When the doctrine of waiver which requires notice was developed, forfeiture was a harsh remedy. It no longer is harsh. Today foreclosure is the harsh remedy. The common law action of ejectment no longer exists as a remedy following a land contract forfeiture. MCL 600.2932; MSA 27A.2932 and MCL 600.2902; MSA 27A.2902. Summary proceedings are the exclusive remedy based upon forfeiture and the statute provides:
"For purposes of this chapter, moneys required to be paid under the contract shall not include any accelerated indebtedness by reason of breach of the contract." MCL 600.5726; MSA 27A.5726.

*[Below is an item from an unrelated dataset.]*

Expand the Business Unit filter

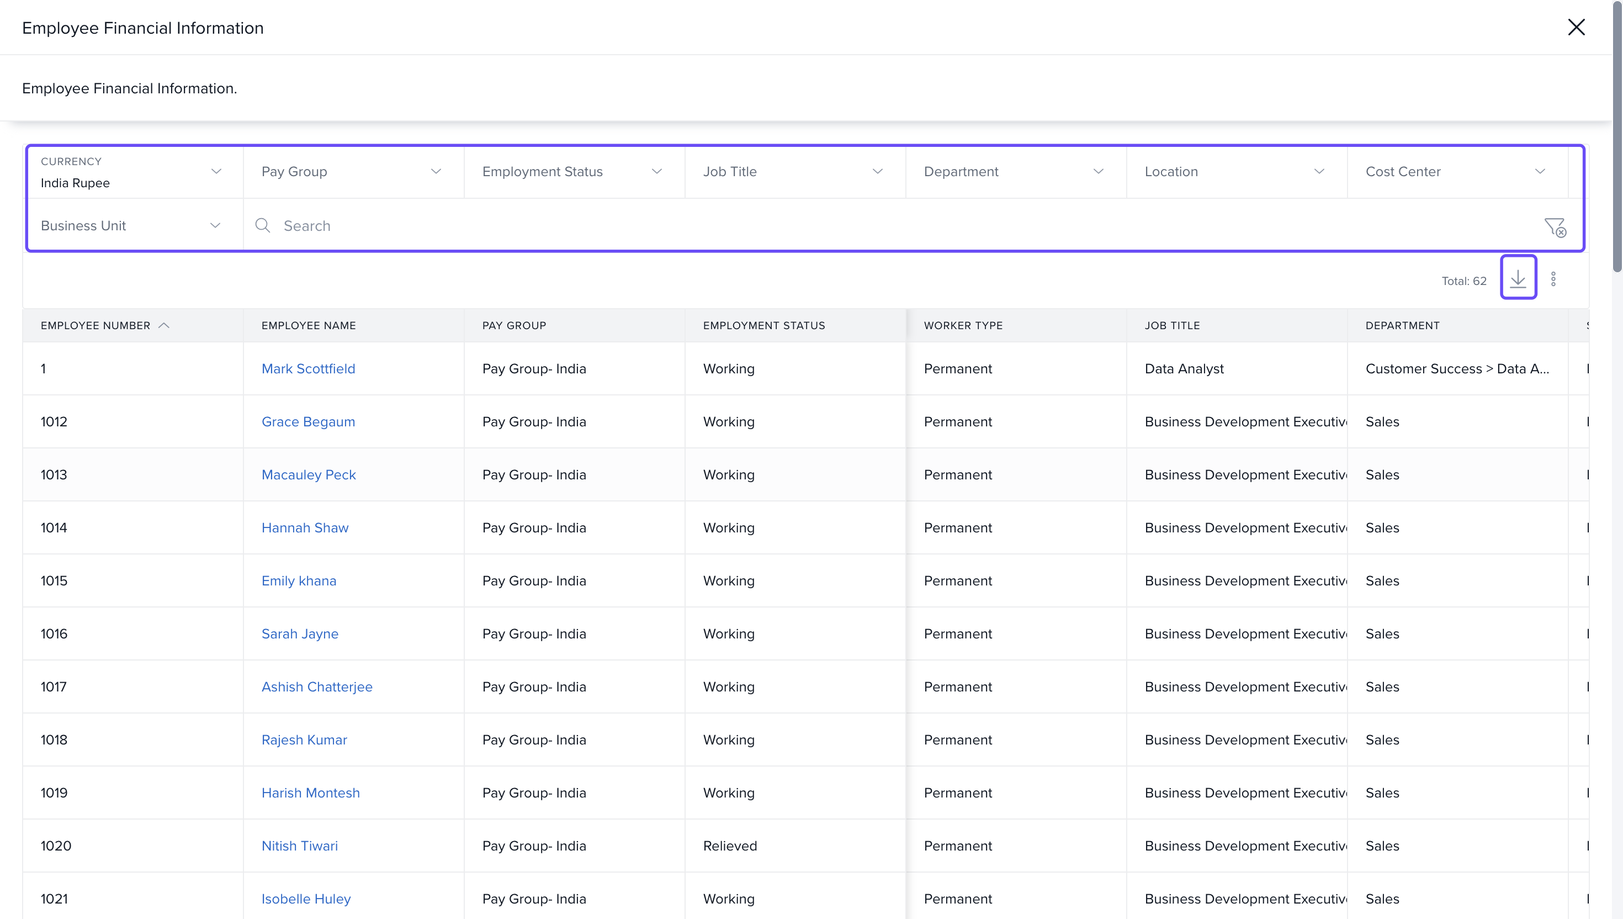click(132, 226)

This was observed in a footnote to Gruskin v Fisher, 405 Mich. 51, 63-64, fn 6; 273 N.W.2d 893 (1979):
"In a circuit court action, the seller can, if the land contract so provides (the standard forms of land contract do), accelerate the balance and require the purchaser to pay the entire amount of the land contract balance. In summary proceedings, acceleration is not permitted and the purchaser can cure the default by paying the installments in default."
The Gruskin case, supra, also said, on page 65:
"At common law sending notice of forfeiture did forfeit the contract. The seller thereupon became entitled to possession of the premises. Actions for ejectment, trespass and self-help followed. Purchasers were summarily put out without opportunity to cure the default.
"Today the significance of sending a notice of forfeiture is altogether different."
It makes no sense today to require a notice of intent to forfeit a land contract as a precondition to forfeiture and summary proceedings in which the buyer will have time to redeem by paying up the unaccelerated amount due and to permit acceleration and foreclosure without notice. Foreclosure is the harsh remedy today. Not only is the vendee faced with acceleration, he may be liable on a deficiency judgment. The law should require notice and time to cure the default before a mortgage, land contract or other instrument for the sale of land can be foreclosed in equity or any other way including mortgage foreclosure by advertisement. Ill health, unemployment or other calamity can cause almost any family to be unable to timely meet every month's payment on the home, farm, business or other real property financed over a long term.
However, because the doctrine of waiver has been applied to forfeiture only and the law appears to be accurately stated in Brody v Crozier, supra; Bedford v Tetzlaff, 338 Mich. 102; 61 N.W.2d 60 (1953), Dumas v Helm, supra, and Bishop v Brown, supra, we feel that a requirement of notice before acceleration and foreclosure is a matter for the Legislature or the Michigan Supreme Court.
DEFENSE
Were the purchasers' claims of fraud and misrepresentation a defense to the foreclosure action? If any fraud or actionable misrepresentation occurred at the time of the sale, the purchasers could continue to buy the business and sue for their damages. Elson v Harris, 356 Mich. 175; 96 N.W.2d 767 (1959). However, we believe that they could not sit on their right to sue and contend four or five years after the sale that misrepresentation at the time of the sale excuses their default. All monthly payments were made within 45 days for the 30 months before the January, 1980, payment became overdue for more than 45 days and the purchasers simply failed to pay more than $400 toward what they owed the sellers on the 1978 taxes. It does not appear that the defaults that triggered the foreclosure were the result of a dispute arising out of the sellers' statements alleged in the counterclaim.
Affirmed in part and reversed in part. Costs to counter-defendant Bar Brokers only.